* _ABOUT THIS TASK_
Word for word, transcribe the data below from the line with "Given: Open the Stickers panel tab" to the line with "Click the orange", keeping both of those lines.

(Data items)

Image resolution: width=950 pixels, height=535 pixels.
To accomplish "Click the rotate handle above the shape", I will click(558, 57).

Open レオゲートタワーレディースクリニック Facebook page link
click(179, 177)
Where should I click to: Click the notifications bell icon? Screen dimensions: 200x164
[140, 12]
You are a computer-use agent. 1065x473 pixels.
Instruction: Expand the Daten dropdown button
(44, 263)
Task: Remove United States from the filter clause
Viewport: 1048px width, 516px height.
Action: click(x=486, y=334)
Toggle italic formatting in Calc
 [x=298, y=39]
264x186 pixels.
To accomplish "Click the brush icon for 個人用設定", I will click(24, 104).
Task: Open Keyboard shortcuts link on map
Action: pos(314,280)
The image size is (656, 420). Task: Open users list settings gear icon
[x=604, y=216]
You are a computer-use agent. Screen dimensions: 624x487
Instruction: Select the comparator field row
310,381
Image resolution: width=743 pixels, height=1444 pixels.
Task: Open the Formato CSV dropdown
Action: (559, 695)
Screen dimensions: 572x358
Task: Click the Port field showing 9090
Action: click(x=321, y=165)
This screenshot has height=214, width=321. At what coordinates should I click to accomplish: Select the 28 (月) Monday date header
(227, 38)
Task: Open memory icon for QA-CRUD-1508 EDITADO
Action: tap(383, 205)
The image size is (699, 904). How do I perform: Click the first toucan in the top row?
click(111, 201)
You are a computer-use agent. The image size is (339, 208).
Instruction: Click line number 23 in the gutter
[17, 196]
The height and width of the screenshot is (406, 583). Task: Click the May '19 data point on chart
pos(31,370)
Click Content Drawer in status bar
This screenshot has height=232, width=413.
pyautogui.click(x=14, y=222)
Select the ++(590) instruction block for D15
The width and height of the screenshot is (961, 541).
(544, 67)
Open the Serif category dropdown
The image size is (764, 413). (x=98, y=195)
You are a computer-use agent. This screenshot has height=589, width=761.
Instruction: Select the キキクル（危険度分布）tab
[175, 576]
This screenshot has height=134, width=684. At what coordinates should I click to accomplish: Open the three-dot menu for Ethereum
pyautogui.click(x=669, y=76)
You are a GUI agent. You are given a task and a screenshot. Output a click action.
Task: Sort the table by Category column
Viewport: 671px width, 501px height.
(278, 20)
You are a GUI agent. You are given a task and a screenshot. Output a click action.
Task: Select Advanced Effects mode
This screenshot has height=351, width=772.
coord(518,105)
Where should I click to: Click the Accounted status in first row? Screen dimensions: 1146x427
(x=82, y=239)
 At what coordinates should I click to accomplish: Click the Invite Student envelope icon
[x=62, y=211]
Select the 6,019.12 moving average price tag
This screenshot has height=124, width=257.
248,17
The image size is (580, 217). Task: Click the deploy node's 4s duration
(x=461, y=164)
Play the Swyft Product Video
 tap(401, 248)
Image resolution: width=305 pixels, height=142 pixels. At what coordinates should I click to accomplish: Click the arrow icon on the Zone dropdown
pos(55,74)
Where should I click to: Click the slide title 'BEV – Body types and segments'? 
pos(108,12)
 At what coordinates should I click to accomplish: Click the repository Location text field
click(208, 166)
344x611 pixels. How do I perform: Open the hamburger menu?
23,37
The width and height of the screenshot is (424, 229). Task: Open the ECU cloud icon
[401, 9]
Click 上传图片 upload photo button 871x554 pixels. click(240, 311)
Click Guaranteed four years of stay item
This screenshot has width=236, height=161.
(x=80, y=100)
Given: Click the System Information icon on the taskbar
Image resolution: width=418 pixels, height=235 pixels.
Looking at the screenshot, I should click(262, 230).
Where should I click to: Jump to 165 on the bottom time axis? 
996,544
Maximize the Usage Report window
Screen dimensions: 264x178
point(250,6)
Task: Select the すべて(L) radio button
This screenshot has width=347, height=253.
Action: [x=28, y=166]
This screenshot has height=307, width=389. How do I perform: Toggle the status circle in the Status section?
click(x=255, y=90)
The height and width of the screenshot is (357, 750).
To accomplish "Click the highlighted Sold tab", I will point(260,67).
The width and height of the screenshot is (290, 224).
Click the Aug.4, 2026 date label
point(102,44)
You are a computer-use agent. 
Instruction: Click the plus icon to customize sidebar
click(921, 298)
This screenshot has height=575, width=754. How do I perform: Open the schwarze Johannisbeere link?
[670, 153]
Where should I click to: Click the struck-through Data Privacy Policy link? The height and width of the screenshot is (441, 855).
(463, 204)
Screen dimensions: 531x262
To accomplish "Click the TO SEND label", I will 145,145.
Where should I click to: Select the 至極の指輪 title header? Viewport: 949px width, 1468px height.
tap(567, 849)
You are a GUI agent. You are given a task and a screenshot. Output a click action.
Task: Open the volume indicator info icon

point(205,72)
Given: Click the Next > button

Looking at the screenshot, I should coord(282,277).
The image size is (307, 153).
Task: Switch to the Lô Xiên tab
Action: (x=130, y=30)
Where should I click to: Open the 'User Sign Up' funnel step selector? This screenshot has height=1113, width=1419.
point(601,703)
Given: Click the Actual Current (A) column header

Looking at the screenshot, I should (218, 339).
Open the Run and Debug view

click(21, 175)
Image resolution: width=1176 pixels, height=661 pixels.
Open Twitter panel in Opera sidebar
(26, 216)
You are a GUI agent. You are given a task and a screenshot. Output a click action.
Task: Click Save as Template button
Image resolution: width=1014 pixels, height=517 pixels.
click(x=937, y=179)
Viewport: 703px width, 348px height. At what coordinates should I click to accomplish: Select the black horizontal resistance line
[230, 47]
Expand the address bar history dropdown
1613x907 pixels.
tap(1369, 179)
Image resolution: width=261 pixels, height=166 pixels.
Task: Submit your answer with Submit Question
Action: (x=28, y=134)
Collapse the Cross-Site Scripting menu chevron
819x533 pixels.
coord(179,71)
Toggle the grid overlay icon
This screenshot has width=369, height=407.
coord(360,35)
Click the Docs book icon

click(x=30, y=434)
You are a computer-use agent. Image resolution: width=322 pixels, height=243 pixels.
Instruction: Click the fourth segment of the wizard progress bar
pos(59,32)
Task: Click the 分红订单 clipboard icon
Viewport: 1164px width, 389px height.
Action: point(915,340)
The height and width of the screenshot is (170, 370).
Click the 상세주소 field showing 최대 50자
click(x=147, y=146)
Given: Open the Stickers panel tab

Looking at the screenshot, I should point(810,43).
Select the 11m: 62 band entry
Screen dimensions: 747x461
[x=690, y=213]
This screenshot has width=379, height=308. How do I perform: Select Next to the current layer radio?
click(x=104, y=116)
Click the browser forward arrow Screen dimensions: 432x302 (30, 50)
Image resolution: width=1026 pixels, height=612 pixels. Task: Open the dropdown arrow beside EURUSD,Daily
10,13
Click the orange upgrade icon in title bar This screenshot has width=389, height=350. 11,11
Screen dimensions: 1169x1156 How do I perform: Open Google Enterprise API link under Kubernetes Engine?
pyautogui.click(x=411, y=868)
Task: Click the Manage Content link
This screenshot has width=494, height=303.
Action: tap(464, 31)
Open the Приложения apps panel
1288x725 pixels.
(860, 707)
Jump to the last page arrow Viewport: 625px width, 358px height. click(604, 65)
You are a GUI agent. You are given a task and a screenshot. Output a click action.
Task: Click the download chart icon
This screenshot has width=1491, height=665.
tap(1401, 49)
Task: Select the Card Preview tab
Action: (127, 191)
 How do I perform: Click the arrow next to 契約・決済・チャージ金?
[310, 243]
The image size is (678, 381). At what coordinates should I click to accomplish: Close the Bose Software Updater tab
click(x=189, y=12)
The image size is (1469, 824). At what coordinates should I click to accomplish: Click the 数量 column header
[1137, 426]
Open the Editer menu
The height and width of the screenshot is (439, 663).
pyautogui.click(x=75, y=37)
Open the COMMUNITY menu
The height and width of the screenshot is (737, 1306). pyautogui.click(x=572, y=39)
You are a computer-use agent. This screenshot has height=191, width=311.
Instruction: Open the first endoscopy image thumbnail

* _RESULT_
Given: Open the Stickers panel tab

Looking at the screenshot, I should point(810,43).
Select the 11m: 62 band entry
Screen dimensions: 747x461
[x=690, y=213]
This screenshot has width=379, height=308. How do I perform: Select Next to the current layer radio?
click(x=104, y=116)
Click the browser forward arrow Screen dimensions: 432x302 (30, 50)
Image resolution: width=1026 pixels, height=612 pixels. Task: Open the dropdown arrow beside EURUSD,Daily
10,13
Click the orange upgrade icon in title bar This screenshot has width=389, height=350. 11,11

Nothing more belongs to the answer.